Style or timing transfer from a reference video
Reference or Transform modes on a reference clip. Useful for motion templates and style transfers in a single shot.
Audio-preserved performance clips
keep_audio carries the source soundtrack through when video_url is set, useful for music-driven cuts.
Structured agency briefs
When the brief specifies many fixed elements (character, product, environment), the reference bundle keeps them all in frame.
Variants
Two output tracks plus the video_mode switch on the optional reference video. Pick by resolution and by how aggressive the reference conditioning should be.
Std
The 720p output mode. Good for layout exploration and short-form social work.
Pro
The 1080p output mode. Use it when the clip is the delivery cut and resolution is the contract.
Reference mode (video_reference)
Treats the optional reference video as a style or motion guide. The prompt and other references shape the new content while inheriting feel from the reference clip.
Transform mode
Reshapes the reference clip's behavior. Use it when the source should be retimed or restyled rather than just referenced.
Use cases
Build a heavily-referenced brand spot in a single 10-second cut by passing 5 image_urls (character, product, two environments, brand palette) and writing a prompt that names each as @image_1 through @image_5. Anchor the open and close of an ad with start_end_frame mode by passing the opening hero and the closing logo card as explicit frames. Match the look of an existing piece by handing the reference clip to video_reference mode and letting the model inherit feel without copying the source frame-for-frame.
When to use Kling O1
Use Kling 3.0 or 3.0 Omni instead when:
- You need multi-shot mode (2 to 6 connected scenes)

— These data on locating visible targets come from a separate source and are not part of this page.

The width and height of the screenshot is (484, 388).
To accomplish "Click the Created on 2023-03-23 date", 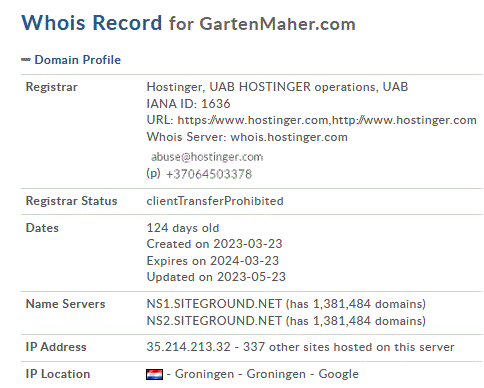I will [x=214, y=244].
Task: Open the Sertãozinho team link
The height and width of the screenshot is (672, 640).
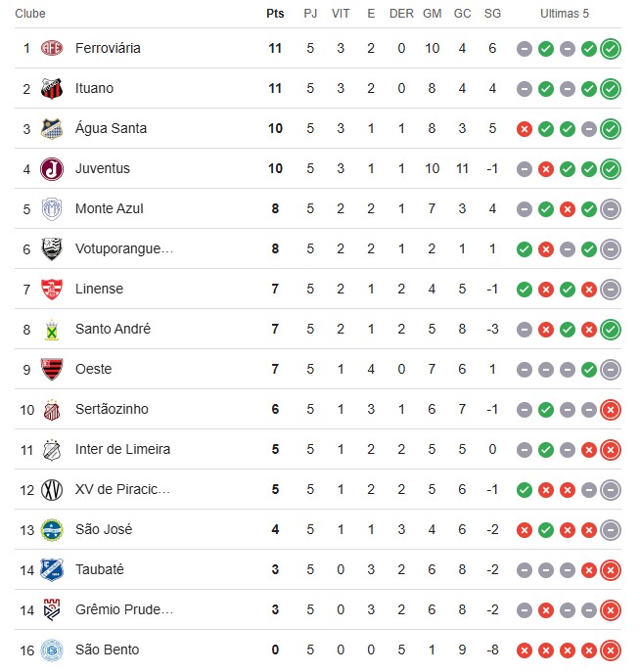Action: (112, 409)
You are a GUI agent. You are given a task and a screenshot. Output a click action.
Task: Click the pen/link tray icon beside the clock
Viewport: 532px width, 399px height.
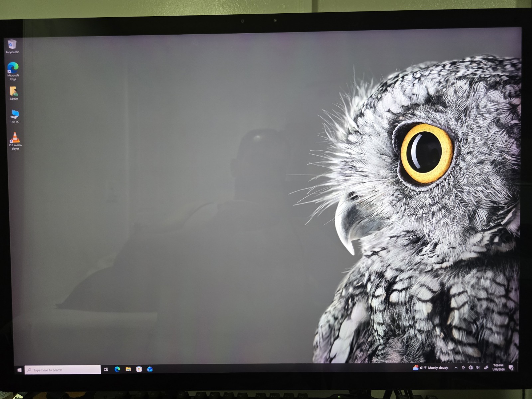pyautogui.click(x=486, y=368)
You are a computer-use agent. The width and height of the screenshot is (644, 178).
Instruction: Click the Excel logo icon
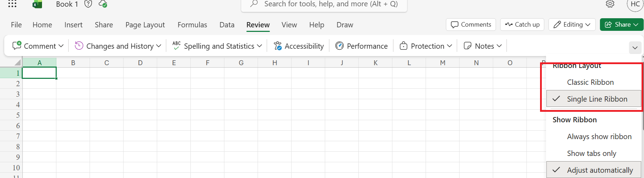37,4
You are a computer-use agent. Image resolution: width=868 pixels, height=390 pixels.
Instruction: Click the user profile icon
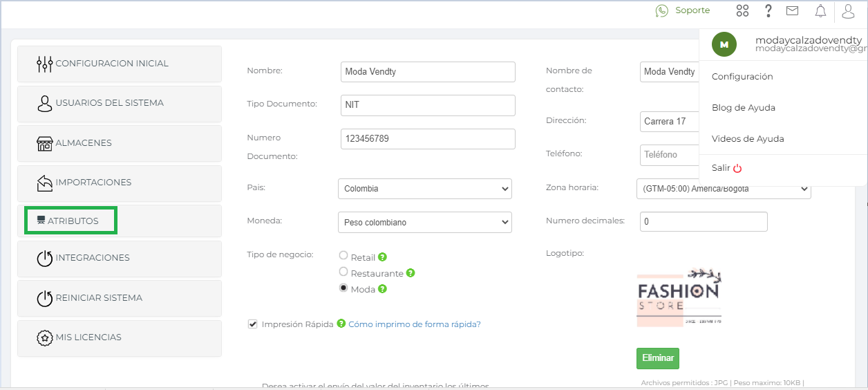click(848, 10)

- You need a 15-second single shot (O1 caps at 10)
- You need VIDEO elements in your reference bundle (use Kling 3.0 Omni)
- You need native AI audio in the same call (use Kling 3.0)

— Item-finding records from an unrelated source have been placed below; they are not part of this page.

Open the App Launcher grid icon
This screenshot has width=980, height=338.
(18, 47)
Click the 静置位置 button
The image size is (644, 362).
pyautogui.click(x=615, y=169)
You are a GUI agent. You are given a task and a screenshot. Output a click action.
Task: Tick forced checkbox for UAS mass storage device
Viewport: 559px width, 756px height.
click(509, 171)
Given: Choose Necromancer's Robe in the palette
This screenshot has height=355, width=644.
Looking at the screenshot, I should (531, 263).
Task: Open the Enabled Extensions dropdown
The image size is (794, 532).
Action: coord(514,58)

- You need 4K output (use Kling 3.0 or 3.0 Omni)
Stay on Kling O1 when the brief is a heavily-referenced single shot at 720p or 1080p and the structured @image and @element syntax fits your client code.
API examples
Call Kling O1 from any language by POSTing to /v1/tasks. Full parameter docs live at docs.unifically.com/models/video/kling/kling-o1-video.
curl -X POST https://api.unifically.com/v1/tasks \
-H "Content-Type: application/json" \
-H "Authorization: Bearer YOUR_API_KEY" \
-d '{
"model": "kuaishou/kling-o1-video",
"input": {
"prompt": "A cinematic drone shot over a misty forest at dawn",
"duration": 10,
"mode": "pro"
}
}'
Successful submission returns a task_id. Poll GET /v1/tasks/<task_id> or set a callback_url on the request to receive the finished result.
FAQs
People also ask
Kling O1 is Kuaishou's unified multimodal video model. It accepts up to 7 raw reference images, persistent IMAGE-only elements, optional start and end frames, and an optional reference video with Reference or Transform behavior. Single-shot only, duration 3 to 10 seconds, output at Standard (720p) or Pro (1080p).

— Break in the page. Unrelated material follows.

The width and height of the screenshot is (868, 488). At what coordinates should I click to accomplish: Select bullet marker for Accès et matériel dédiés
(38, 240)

Use @image_1 through @image_7 for raw image_urls and @element_1, @element_2 for persistent elements. Reference them inline in the prompt string. Pass the reference clip via video_url for transform or video_reference modes.
O1 caps single-clip duration at 10 seconds, supports IMAGE-only elements, and skips multi-shot mode and native audio. Kling 3.0 Omni stretches single shots to 15 seconds, allows multi-shot stacks, supports IMAGE and VIDEO elements, has native audio, and adds 4K output.
Reference treats the clip as a style or motion guide; the prompt and other references shape the new content while inheriting feel from the reference. Transform reshapes the reference clip itself. Pick Reference for inspiration, Transform when the source should be reshaped.
Different niches. O1 is built around structured prompting with reference bundles. Master is the dedicated Pro-only path inside the older 2.1 family with no reference image support. Pick the tool that matches whether you need reference bundles (O1) or a simpler 2.1 Pro pipeline (Master).